◆ WHAT TO DO: Copy down every one of the following rows word for word, keeping their order.

+-------+

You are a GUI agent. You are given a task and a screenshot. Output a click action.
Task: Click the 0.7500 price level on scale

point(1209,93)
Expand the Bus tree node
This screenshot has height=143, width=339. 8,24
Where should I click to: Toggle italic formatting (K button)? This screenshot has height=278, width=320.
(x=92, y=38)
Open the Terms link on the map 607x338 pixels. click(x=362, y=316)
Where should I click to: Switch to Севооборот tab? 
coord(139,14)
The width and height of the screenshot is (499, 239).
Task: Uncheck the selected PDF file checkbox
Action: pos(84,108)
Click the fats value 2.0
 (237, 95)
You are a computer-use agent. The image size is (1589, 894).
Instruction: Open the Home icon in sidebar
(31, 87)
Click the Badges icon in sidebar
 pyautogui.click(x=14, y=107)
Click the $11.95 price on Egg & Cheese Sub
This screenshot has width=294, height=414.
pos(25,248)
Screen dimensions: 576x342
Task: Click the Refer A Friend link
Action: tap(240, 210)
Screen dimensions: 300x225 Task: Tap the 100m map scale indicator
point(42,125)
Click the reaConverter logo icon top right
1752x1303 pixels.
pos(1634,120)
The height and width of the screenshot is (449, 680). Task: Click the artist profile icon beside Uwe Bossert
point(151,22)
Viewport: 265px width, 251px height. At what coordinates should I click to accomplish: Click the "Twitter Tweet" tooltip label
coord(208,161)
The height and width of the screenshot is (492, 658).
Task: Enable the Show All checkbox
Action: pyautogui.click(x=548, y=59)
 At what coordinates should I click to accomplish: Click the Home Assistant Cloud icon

+-------+

◆ RESULT:
You are a GUI agent. You are given a task and a screenshot. Output a click action.
Task: Click the 0.7500 price level on scale

point(1209,93)
Expand the Bus tree node
This screenshot has height=143, width=339. 8,24
Where should I click to: Toggle italic formatting (K button)? This screenshot has height=278, width=320.
(x=92, y=38)
Open the Terms link on the map 607x338 pixels. click(x=362, y=316)
Where should I click to: Switch to Севооборот tab? 
coord(139,14)
The width and height of the screenshot is (499, 239).
Task: Uncheck the selected PDF file checkbox
Action: pos(84,108)
Click the fats value 2.0
 (237, 95)
You are a computer-use agent. The image size is (1589, 894).
Instruction: Open the Home icon in sidebar
(31, 87)
Click the Badges icon in sidebar
 pyautogui.click(x=14, y=107)
Click the $11.95 price on Egg & Cheese Sub
This screenshot has width=294, height=414.
pos(25,248)
Screen dimensions: 576x342
Task: Click the Refer A Friend link
Action: tap(240, 210)
Screen dimensions: 300x225 Task: Tap the 100m map scale indicator
point(42,125)
Click the reaConverter logo icon top right
1752x1303 pixels.
pos(1634,120)
The height and width of the screenshot is (449, 680). Task: Click the artist profile icon beside Uwe Bossert
point(151,22)
Viewport: 265px width, 251px height. At what coordinates should I click to accomplish: Click the "Twitter Tweet" tooltip label
coord(208,161)
The height and width of the screenshot is (492, 658).
Task: Enable the Show All checkbox
Action: pyautogui.click(x=548, y=59)
 At what coordinates should I click to accomplish: Click the Home Assistant Cloud icon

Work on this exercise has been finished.